Series of Mishaps Cause Network Problems in Late June/Early July
Posted: July 24, 2000 at 1:00 am, Last Updated: November 30, -0001 at 12:00 am
On June 29, between 5 and 6 a.m., Virginia Power workers inadvertently cut electrical service to Thompson Hall while working on a project that was not supposed to affect the building. Thompson Hall, located on the west side of the Fairfax Campus, contains the networking systems that allow George Mason computer users to send e-mail, access centralized computer applications, and log on to the Internet.
Although the building’s backup generator started, the generator failed to transfer the backup power to the computer room panels, which power the air conditioning system for the computer room and network area. However, the networking equipment, which has a separate backup power system, continued to work. With no air conditioning to keep the area cool and the additional heat generated by the equipment, the temperature in the area rose quickly. When University Computing and Information Systems (UCIS) staff members arrived less than two hours later, the temperature in the room was already at 110 degrees.
According to John Hanks, UCIS network engineering manager, several pieces of equipment were damaged, including two router processor cards and three ethernet switches, which were later replaced. “We do not know for sure if surges from the power outages or the high temperature, or perhaps a combination of the two, actually caused the equipment damage,” says Joy Hughes, chief information officer and vice president for information technology.
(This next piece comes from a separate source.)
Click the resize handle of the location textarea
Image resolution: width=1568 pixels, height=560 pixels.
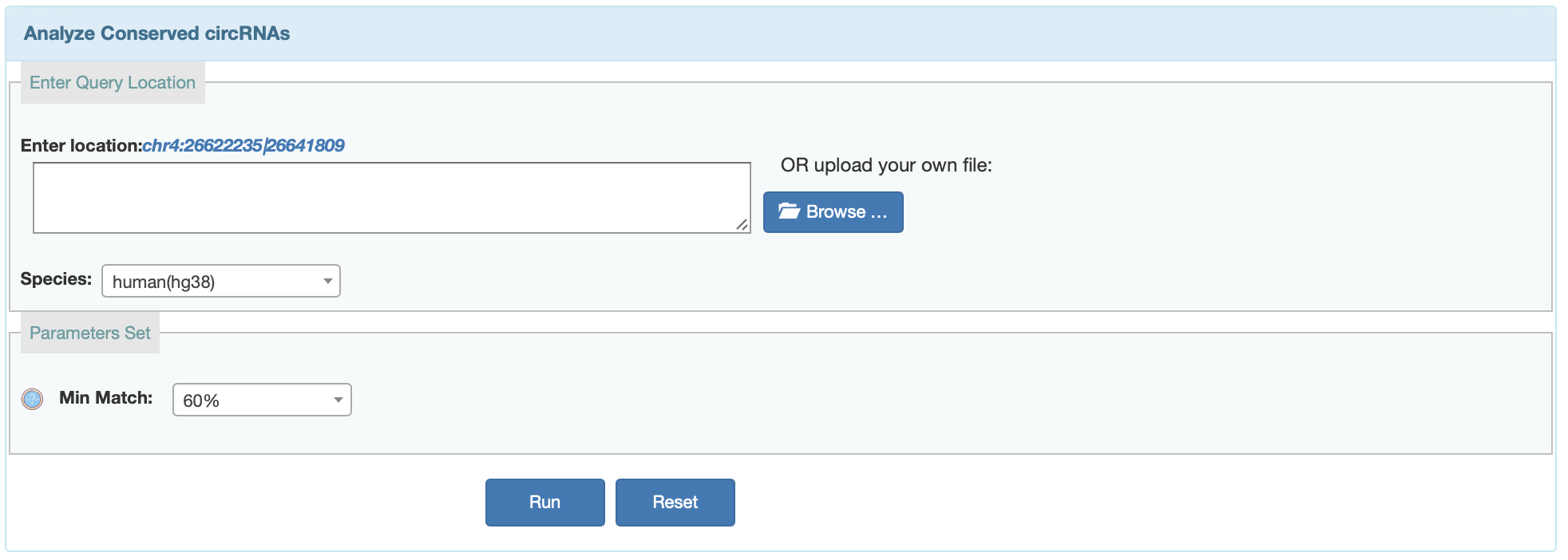click(x=742, y=225)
In addition to damaging some equipment, the incident also prevented George Mason users from accessing the LAN for most of the day. Finally, around 2 p.m. that day, “most of the known central problems were believed to have been resolved and the network staff began to address distributed smaller issues caused by the power outage in other buildings,” says Hughes.
But when it rains, it pours. Later that day, the Science and Tech I ATM network failed, causing all ATM network users in Science and Tech I, King Hall, SUB II, the Johnson Center, Patriot Center, the Performing Arts Building, and isolated labs in other locations on campus to lose access to the network. UCIS staff members worked late into the evening to restore that network. They spent Friday and the following Monday, July 3, correcting all outstanding problems.
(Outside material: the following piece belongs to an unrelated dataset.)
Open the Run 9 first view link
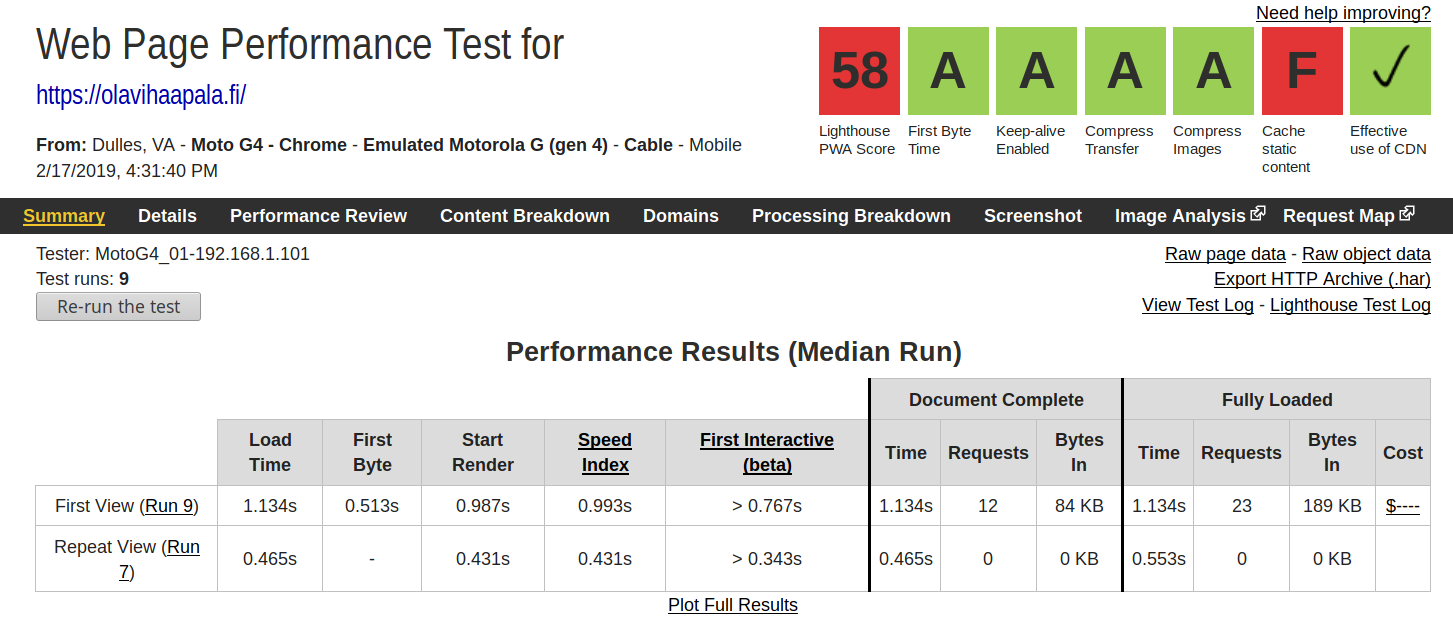This screenshot has width=1453, height=631. pyautogui.click(x=169, y=506)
When employees came back to work on July 5 and network traffic returned to normal levels, other problems became apparent. These problems were later traced to “NetBIOS broadcast storms.” NetBIOS (Network Basic Input Output System) is an application programming interface used by PC networks. The NetBIOS system makes setting up computers on a network easy, explains Hanks, because users do not have to manually configure each computer to recognize the network server. This is done automatically when the server sends out an information packet over the network.
This feature, however, can go awry, causing all computers to send out information packets, which quickly overload the system and cause it to crash. That’s what happened on the Wednesday morning when George Mason employees came back from their long holiday. Once UCIS workers identified the source of the problem, they were able to take care of it quickly. “No further problems have been reported or observed since noon on the seventh,” says Hughes.
“The UCIS technical staff worked many hours to identify and remedy all problems as quickly as possible,” says Keith Segerson, UCIS executive director. “Senior staff also met with the vice president of facilities and the director of the physical plant to review the events that led up to the failures so that procedures and processes could be developed to ensure that problems don’t re-occur,” he says. “Additionally, we met with the CIO and senior vice president for finance to look at long-term solutions for improved air conditioning support for these mission-critical facilities.”